Ella: Smith and Blackburn: What Virtues Build Societies?

 A question that cuts across the writings of both Blackburn and Smith is: what virtues build a society? For this blog post, I will consider what Blackburn calls "cooperation" and what Smith calls "beneficence" to be similar. Beneficence is doing good to another, whereas cooperation is an instance where good is done to the other, mutually. Therefore, cooperation is a type of beneficence.

In examining Smith's account of justice and beneficence, we find that Smith does not think beneficence is essential to building society, stating, "It is an ornament which embellishes, not the foundation which supports the building" (Smith, 86), with the 'building' being society. He continues to say that "Justice, on the contrary, is the main pillar that upholds the whole edifice." From these excerpts, we can conceive that Smith believes systems of justice create a society. While beneficence helps support a just society, it is not essential. Furthermore, he seems to imply that a sense of justice is innate in mankind, stating that "Nature has implanted in the human breast that consciousness of ill-desert, those terrors of merited punishment, which attend upon its violation, as the great safe-guards of the association of mankind." Smith's belief in the innateness of justice in mankind seems to imply that societies are built simply from the systemization of human nature.

Blackburn, however, would disagree. In Blackburn's account, he discusses at length the building of trust that brings men out of the state of nature, discussing trust as being built by "reciprocal altruism" (Blackburn, 175). He describes that once there are instances of people cooperating and acting to benefit one another, they begin to trust that the cooperation will continue. According to Blackburn, mankind has learned the benefits of cooperation and built trust, which creates a society. When we continuously cooperate, "we grow into communities in which the mechanism of counting on people and signaling that we can be counted upon is embedded" (Blackburn, 194). To support this point, he brings in an example of a population at war, saying that, "If war is debilitating the population sufficiently, and [a small group of cooperative individuals] can find time to establish a sufficient bridgehead, their superior reproductive success can begin to tell. A small enclave of peaceable people can expand at the expense of a wider population of war-torn belligerents" (Blackburn, 193). Once again, cooperation can be perceived as instances of mutual beneficence. Thus, Blackburn seems to believe that beneficence, rather than justice is "the main pillar" that creates societies.

----

### Stated goal 1
According to the blog post on Smith and Blackburn, why does the writer count cooperation as a type of beneficence? Answer in one to three sentences.
### Stated goal 2
Decide whether each statement agrees with the blog post on Smith and Blackburn. For each, answer yes or no and quote the words from the post that settle it.
(a) Smith calls justice the main support of society.
(b) The post says Smith considers beneficence essential to building society.
(c) The post says that, for Blackburn, trust is what creates a society.
### Stated goal 3
Pick up the blog post on Smith and Blackburn after its last sentence and continue it.
The material that comes next is from a separate source and has no connection to the blog post on Smith and Blackburn.

### Supplied information

----

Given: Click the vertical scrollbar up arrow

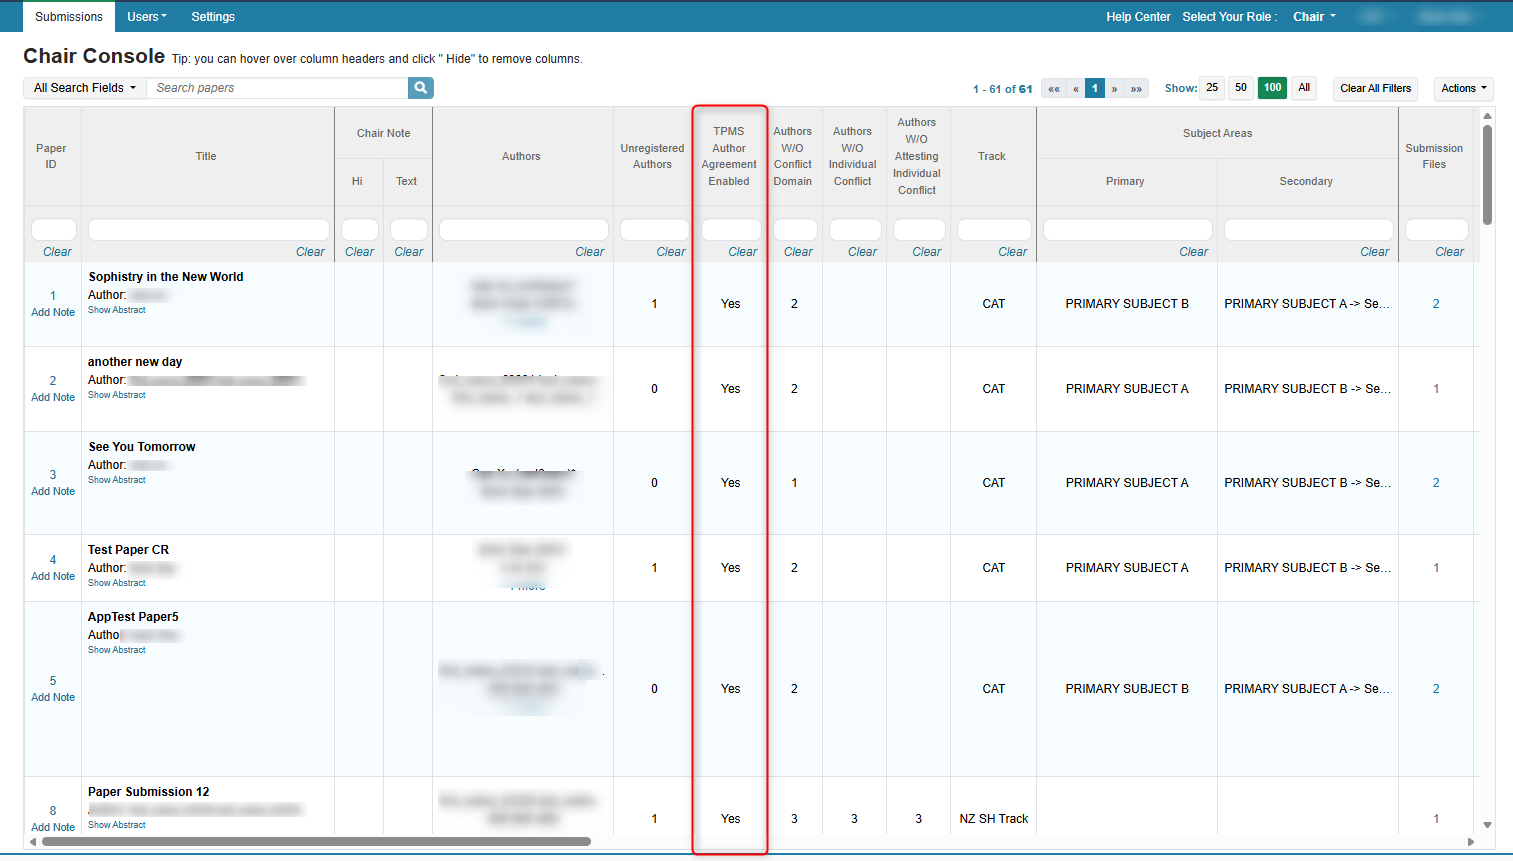Looking at the screenshot, I should pos(1487,116).
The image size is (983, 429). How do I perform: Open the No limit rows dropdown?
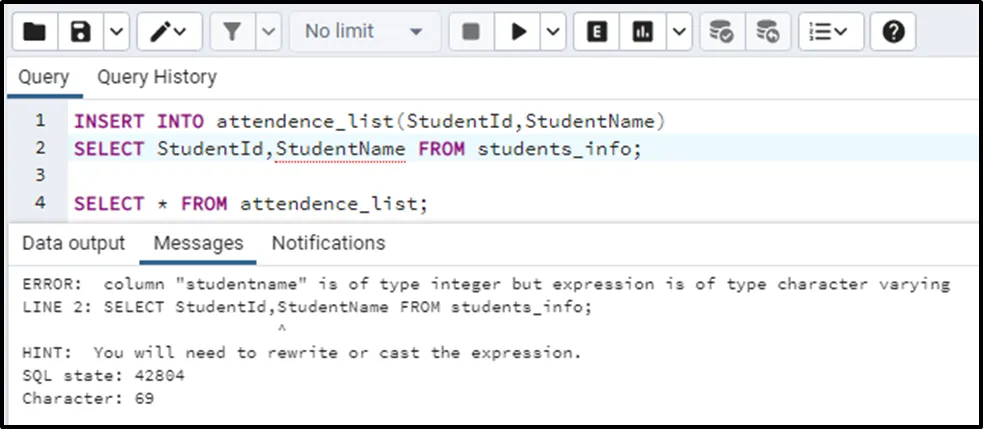tap(364, 32)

----

### Reply 1
Beneficence means doing good to another, and cooperation is a case where good is done to the other mutually. Cooperation therefore falls within beneficence as one form of it.

### Reply 2
(a) Yes: "Justice, on the contrary, is the main pillar that upholds the whole edifice."
(b) No: "Smith does not think beneficence is essential to building society"
(c) Yes: "mankind has learned the benefits of cooperation and built trust, which creates a society"

### Reply 3
In my opinion, Blackburn's account of cooperation building societies is much more plausible and well-supported. Blackburn's argument is empirical compared to Smith's, and explains how we have grown to create societies rather than claiming innateness. In Smith's account, justice being innate and the central pillar of society implies that societies are innate in mankind. Blackburn does not confirm nor deny whether or not cooperation is innate, which makes his argument stronger because I do not think that questions of the innateness of justice nor cooperation can ever be conclusively answered. 

Comments

  1. Great idea to compare the two. I wonder, however, if it can be quite right to identify cooperation with beneficence instead of justice. If cooperation is mutual benefit, then isn't one of the themes of these chapters that justice is a necessary condition for mutually beneficial interaction.? Otherwise leaving one's home is like entering a "den of lions." Also, although you are clearly right that for Smith the impetus towards justice is natural, isn't it a recurrent theme in his account that these natural tendencies, e.g. towards self-love and sympathy, can and must be shaped through socialization to allow for effective functioning in a particular society -- channeled through the standpoint of the impartial spectator? If so, the contrast with Blackburn might not be as great as you seem to suggests (need there be any contrast at all?)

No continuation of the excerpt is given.